The Dallas-Fort Worth area received as much as 5 inches of snow overnight— nearly twice its annual average—and by Friday morning downtown Dallas hotels were selling ski hats and scarves alongside cowboy hats. A winter storm warning was issued for suburban Arlington, home of the $1.3 billion stadium where the Pittsburgh Steelers and the Green Bay Packers are to play Sunday.

“It looks like, `Oh, no, I’m back in Canada,”’ said Sammy Sandu, a 32-year-old property developer from Kelowna, British Columbia. “It’s just pouring down snow. Are we still at home, or have we left? We didn’t drink that much last night, did we?”

Forecasters expected game day to be mostly sunny, with highs in the 40s, which would probably not be warm enough to melt all the snow and ice.

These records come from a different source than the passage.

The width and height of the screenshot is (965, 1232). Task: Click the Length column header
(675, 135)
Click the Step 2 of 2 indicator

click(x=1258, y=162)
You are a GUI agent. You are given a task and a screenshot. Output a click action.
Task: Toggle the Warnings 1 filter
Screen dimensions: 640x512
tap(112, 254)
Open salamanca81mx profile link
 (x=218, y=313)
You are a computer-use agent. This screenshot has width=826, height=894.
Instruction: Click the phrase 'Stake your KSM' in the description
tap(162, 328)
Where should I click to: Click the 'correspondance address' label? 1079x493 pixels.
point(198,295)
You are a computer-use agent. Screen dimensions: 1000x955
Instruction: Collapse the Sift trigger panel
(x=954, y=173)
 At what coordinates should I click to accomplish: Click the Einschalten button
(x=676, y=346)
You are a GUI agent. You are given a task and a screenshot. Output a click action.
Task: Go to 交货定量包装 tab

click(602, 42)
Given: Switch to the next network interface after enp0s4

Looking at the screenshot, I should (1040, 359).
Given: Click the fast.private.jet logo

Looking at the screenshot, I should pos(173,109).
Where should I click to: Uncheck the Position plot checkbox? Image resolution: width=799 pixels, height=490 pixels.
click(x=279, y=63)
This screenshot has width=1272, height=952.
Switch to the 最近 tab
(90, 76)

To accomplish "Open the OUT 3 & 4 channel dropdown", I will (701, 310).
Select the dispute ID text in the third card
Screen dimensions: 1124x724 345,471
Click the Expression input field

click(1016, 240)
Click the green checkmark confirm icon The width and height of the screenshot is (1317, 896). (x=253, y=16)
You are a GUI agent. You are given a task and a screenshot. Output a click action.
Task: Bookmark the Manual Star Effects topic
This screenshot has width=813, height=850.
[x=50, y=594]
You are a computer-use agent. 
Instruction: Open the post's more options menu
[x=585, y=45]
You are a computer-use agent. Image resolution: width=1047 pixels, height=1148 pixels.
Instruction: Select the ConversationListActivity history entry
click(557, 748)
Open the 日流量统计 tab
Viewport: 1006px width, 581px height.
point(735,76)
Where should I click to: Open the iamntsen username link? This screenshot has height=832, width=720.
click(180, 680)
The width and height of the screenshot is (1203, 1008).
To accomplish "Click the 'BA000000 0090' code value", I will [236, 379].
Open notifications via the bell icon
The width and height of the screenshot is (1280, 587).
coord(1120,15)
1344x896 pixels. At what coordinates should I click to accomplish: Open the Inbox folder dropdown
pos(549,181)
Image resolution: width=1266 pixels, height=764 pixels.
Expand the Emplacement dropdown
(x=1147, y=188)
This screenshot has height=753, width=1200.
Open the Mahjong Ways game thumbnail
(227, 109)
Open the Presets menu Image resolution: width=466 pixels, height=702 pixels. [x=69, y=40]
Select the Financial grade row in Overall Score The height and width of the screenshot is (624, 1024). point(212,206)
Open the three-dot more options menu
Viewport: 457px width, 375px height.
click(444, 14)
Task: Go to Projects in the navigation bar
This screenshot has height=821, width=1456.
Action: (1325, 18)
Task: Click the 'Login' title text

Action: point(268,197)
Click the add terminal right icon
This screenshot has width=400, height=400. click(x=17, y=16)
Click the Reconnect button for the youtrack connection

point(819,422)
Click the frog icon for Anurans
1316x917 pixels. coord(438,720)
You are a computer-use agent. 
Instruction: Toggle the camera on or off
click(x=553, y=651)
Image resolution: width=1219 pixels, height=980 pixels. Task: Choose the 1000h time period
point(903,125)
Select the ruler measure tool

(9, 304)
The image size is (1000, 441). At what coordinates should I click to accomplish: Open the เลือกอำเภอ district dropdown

Sandu made it to Dallas with his father Thursday, but other members of their party weren’t so lucky. His brother still hoped to arrive from Miami in time for the game, but a friend abandoned the trip after a flight from Vancouver was canceled.

Like much of the region, airlines were struggling to recover from a massive blizzard earlier in the week that brought up to 2 feet of snow and bitter cold temperatures to as much as half the nation.

More than 300 arriving flights were canceled at Dallas-Fort Worth Airport, a hub for American Airlines. The city’s smaller airport, Love Field, was closed before dawn because of snow on the runways, but it reopened by noon. Love is home to Southwest Airlines.